I want do purposeful work that I love, connect with good people, grow and change, and be creative and inspired.

The growth I'm seeking at Bloom isn't all about the bottom line. The reason I started the studio is to make wellness more accessible. I believe yoga and massage can help people to feel happier and healthier in daily life, and I wanted to create a community that makes it easy and fun for people of all ages, stages of life, and levels of fitness or flexibility to give it a go. Every new class or program we've offered has been a direct result of that core belief.

Yes, the bottom line is important, but it's not what gets me up in the morning.

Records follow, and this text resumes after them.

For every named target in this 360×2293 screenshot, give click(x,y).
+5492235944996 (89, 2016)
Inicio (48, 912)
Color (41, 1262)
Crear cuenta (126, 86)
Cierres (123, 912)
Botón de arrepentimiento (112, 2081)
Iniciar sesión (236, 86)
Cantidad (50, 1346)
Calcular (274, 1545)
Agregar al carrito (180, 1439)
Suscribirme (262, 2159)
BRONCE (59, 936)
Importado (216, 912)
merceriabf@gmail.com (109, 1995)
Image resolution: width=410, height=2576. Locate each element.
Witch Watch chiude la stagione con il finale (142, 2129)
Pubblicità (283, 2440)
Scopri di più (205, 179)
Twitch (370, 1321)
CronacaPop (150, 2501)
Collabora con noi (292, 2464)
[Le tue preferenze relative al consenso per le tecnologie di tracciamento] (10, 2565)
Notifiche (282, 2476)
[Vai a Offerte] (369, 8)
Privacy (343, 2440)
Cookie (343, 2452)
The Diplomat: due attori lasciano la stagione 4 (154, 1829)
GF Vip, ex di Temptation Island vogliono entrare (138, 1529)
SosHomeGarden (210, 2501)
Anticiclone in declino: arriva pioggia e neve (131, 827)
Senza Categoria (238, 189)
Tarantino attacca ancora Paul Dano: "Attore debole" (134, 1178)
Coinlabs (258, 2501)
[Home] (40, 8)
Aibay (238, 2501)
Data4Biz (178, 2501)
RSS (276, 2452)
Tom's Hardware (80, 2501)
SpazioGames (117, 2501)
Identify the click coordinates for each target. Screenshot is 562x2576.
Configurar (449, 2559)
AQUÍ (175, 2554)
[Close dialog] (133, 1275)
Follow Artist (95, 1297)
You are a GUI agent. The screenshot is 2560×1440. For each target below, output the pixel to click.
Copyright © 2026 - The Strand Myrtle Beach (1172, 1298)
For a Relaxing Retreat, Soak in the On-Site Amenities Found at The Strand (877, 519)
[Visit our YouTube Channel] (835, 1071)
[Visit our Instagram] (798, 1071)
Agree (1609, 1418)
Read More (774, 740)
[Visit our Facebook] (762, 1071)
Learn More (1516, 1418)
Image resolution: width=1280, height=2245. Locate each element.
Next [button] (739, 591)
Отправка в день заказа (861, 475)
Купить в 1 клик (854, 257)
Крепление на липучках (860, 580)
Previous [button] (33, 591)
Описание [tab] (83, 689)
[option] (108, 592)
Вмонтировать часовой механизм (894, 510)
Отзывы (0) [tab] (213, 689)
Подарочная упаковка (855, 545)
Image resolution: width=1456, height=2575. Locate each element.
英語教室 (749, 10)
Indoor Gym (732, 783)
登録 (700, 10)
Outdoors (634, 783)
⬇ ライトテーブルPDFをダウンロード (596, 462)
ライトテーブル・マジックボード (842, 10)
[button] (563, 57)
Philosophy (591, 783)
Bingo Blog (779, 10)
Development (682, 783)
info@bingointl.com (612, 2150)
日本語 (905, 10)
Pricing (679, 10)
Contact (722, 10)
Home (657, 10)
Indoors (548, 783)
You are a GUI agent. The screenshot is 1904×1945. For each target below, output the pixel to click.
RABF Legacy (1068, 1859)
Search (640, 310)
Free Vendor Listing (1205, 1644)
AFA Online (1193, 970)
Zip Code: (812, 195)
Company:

I'm inspired by sharing what I love with others, excited when yoga and massage changes someone's whole day-to-day experience of life, thrilled when our students consider Bloom their home away from home.

So with all that said, just what sort of growth is in store for Bloom?

Here's what I'm excited about!

    • Promoting wellbeing at work - bringing stress-reduction and wellness (via yoga, massage, and meditation) to more folks right where they work
    • Taking yoga on vacation - bringing our community together beyond the studio walls in new, beautiful locations (our popular Maya Tulum retreat is likely to fill up again this year...)

After initially having moments of self-doubt and judgement in the program when I tried to fit myself into a certain business owner mold because I thought I 'should,' I soon realized that there is no one right way to grow. When I look at these four areas of growth I know what lies ahead at the studio is organic and true and aligned with our vision. And so we continually cycle back to what we do best, we revisit and revamp what we love, we grow, we Bloom.